At 5/28/2006 4:26 pm , Blogger TaLieSin said...

It probably became a verb at the same time that "architectonics" became a word. Blame it on Foucault and associated French philosophers. =P

On reflection, the word does lack a corresponding verb, so maybe it's not that unreasonable. Like, you know, the use of "engineer"...

 
At 5/28/2006 8:52 pm , Blogger Ondine said...

I will comms it to the higher ups and perhaps they will ideate a little bit and then architect a policy to reduce the amount of corporatespeak. Hopefully, they will revert to me soon on the matter.

=)

 
At 5/29/2006 8:43 am , Anonymous geekgeek said...

Let's not forget other classics like "escalate".

"Revert" always cracks me up though.

 
At 6/01/2006 10:33 am , Blogger bowb said...
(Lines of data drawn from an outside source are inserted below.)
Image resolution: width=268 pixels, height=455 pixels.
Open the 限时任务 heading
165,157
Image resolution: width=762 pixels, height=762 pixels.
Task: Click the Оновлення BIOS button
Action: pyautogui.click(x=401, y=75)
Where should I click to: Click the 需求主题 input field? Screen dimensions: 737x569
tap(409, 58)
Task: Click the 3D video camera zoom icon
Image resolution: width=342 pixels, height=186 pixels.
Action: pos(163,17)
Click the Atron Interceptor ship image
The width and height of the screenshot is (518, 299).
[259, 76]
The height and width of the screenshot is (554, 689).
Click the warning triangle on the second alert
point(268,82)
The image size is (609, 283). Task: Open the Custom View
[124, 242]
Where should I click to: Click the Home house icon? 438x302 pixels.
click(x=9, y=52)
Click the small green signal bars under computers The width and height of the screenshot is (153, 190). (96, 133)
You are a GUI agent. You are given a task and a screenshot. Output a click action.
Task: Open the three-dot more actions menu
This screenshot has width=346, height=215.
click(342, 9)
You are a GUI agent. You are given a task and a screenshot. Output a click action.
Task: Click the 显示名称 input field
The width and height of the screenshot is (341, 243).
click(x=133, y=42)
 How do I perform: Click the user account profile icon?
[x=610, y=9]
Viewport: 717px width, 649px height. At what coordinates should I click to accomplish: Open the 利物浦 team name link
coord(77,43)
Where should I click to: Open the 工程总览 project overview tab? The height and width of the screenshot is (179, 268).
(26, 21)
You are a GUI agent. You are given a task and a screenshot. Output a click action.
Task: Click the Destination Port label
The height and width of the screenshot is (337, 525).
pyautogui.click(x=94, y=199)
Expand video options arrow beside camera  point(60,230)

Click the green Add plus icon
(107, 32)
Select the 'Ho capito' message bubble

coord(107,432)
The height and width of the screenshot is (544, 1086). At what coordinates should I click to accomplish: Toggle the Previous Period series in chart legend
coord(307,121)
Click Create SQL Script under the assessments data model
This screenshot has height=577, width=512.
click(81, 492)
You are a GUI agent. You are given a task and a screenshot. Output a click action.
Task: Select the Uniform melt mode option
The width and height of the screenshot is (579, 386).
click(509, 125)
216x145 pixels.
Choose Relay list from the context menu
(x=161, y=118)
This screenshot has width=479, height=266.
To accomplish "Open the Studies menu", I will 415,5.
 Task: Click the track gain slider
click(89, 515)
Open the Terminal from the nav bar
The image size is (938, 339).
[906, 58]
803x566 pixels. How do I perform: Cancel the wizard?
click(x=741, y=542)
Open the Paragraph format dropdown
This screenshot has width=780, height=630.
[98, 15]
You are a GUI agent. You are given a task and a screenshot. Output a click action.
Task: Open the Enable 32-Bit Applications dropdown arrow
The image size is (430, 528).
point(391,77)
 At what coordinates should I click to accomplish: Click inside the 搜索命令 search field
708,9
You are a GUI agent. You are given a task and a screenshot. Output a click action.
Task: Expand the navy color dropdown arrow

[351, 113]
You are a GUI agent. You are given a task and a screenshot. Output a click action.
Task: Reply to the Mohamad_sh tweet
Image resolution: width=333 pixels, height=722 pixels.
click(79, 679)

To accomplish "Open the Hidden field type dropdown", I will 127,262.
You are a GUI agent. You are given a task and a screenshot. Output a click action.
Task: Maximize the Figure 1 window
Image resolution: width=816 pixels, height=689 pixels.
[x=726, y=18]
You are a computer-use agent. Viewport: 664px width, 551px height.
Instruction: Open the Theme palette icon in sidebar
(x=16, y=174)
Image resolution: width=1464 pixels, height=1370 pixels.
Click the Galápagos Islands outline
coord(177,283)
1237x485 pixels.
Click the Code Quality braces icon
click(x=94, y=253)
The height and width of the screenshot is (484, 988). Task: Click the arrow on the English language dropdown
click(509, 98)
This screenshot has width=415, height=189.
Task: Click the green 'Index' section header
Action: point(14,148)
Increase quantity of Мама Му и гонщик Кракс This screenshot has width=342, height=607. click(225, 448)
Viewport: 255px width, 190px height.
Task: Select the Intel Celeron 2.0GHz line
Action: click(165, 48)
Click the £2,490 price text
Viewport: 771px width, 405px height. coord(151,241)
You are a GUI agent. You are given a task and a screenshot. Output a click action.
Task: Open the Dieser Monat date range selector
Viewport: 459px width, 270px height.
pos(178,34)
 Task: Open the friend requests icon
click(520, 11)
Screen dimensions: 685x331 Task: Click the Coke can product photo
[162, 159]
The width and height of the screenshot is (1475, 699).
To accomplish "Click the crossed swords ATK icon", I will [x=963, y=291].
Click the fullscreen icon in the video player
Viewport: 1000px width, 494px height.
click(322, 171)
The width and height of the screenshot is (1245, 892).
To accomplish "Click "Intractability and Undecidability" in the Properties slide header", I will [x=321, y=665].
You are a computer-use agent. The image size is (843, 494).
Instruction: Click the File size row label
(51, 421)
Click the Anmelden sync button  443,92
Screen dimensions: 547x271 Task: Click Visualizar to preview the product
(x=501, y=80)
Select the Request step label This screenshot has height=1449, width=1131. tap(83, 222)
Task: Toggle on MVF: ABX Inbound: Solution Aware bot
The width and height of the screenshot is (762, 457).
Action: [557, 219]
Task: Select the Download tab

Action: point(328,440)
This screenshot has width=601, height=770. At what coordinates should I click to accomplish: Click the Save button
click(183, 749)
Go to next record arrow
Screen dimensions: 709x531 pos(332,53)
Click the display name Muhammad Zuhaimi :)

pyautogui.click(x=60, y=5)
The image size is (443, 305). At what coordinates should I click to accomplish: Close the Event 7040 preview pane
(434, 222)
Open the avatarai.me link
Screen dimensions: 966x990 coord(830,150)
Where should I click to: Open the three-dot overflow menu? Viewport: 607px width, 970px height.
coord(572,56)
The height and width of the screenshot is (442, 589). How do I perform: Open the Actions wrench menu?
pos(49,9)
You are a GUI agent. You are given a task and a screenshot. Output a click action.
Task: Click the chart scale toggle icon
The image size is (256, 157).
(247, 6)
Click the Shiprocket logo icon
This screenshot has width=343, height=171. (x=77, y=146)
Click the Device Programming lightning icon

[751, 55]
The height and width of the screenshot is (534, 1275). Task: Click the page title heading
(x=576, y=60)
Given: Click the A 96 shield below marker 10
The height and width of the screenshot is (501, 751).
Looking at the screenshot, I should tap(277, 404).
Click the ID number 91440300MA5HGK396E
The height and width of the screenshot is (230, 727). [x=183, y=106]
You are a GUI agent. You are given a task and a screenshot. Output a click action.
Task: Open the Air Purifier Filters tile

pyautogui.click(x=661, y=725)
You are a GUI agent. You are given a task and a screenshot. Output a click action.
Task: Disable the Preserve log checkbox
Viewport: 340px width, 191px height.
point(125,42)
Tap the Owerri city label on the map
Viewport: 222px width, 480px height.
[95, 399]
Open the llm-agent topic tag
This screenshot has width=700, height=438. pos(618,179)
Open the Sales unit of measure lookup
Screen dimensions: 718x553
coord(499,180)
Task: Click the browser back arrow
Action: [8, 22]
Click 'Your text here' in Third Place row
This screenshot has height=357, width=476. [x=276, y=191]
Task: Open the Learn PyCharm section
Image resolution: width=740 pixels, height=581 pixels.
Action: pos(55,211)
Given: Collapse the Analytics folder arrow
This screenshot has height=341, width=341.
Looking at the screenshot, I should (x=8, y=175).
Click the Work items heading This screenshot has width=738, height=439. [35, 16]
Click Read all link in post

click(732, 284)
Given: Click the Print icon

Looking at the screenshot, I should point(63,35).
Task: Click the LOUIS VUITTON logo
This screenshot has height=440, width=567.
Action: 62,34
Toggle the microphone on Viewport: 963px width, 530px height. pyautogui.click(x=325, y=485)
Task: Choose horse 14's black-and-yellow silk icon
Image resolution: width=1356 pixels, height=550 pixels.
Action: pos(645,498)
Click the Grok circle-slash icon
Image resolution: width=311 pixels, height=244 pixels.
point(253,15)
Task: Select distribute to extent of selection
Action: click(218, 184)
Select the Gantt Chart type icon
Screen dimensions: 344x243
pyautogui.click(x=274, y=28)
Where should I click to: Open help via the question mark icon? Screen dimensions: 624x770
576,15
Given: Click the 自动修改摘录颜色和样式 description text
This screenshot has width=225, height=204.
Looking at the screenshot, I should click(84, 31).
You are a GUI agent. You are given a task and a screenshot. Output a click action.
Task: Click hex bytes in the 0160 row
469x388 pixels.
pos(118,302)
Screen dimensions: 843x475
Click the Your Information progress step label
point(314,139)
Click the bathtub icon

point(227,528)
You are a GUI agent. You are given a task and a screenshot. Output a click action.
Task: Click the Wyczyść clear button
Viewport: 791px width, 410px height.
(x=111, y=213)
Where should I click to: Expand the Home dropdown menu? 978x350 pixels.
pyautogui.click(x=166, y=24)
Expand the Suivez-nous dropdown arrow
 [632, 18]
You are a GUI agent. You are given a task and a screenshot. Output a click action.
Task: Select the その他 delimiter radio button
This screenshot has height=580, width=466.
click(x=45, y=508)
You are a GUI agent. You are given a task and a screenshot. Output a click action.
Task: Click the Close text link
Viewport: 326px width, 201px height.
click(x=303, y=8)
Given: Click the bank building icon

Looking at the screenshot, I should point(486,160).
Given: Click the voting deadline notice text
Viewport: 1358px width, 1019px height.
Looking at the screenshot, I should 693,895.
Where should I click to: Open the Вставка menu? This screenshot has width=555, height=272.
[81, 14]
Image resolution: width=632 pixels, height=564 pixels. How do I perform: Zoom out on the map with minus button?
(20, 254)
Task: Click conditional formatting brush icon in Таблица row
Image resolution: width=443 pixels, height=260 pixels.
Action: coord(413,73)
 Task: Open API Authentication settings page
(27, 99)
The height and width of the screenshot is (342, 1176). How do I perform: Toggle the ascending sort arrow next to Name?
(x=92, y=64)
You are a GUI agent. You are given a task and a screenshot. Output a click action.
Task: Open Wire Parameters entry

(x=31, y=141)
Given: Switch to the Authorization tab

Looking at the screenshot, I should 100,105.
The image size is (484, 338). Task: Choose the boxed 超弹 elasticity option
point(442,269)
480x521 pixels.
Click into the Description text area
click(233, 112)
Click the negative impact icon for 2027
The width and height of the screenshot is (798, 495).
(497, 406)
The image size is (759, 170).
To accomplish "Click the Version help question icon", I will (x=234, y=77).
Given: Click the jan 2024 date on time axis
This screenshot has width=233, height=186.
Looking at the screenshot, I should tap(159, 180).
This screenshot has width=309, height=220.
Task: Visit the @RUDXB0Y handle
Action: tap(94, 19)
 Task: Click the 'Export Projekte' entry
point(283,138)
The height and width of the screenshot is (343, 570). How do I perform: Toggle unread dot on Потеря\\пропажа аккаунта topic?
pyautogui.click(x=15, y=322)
i know it's actually a verb, but back when i had a job, our marketing person was especially fond of saying "disseminate". i mean, it was a youth arts festival -- why was it necessary to disseminate the printed material to the kids?

oh how i loathed her.

i dreamt about you the other night. you had launched a cookie business, and you asked me what i thought of the packaging you had put together. it was quite startling: bright yellow, with lots of red beads and spangles sewn on.

 
At 6/03/2006 12:23 pm , Blogger Tym said...

My helpful MacHead friend informs me:

The OED built into Mac OS X lists "architect" as a transitive verb.

architect |??rki?tekt| |??rk??t?kt| |???k?t?kt|
noun
a person who designs buildings and in many cases also supervises their
construction.
* a person who is responsible for inventing or realizing a particular idea or project : a chief architect of the plan to slash income taxes.
verb [ trans. ] (usu. be architected) Computing design and make : few software packages were architected with Ethernet access in mind.
ORIGIN mid 16th cent.: from French architecte, from Italian architetto, via Latin from Greek arkhitekt?n, from arkhi- 'chief' + tekt?n 'builder.'


Bah, I say, bah. Even though language does evolve, and "engineer" and so on. Every time I feel the pedant in my rearing its fugly head, I remind myself to go read the Usage Note at Dictionary.com's definition of 'contact' --- and that helps to put things in perspective. Somewhat. Just a little.

bowb > Now if only I could design packaging ... you know your sister and I were once spinning dreams about running a bookstore slash cafe, right?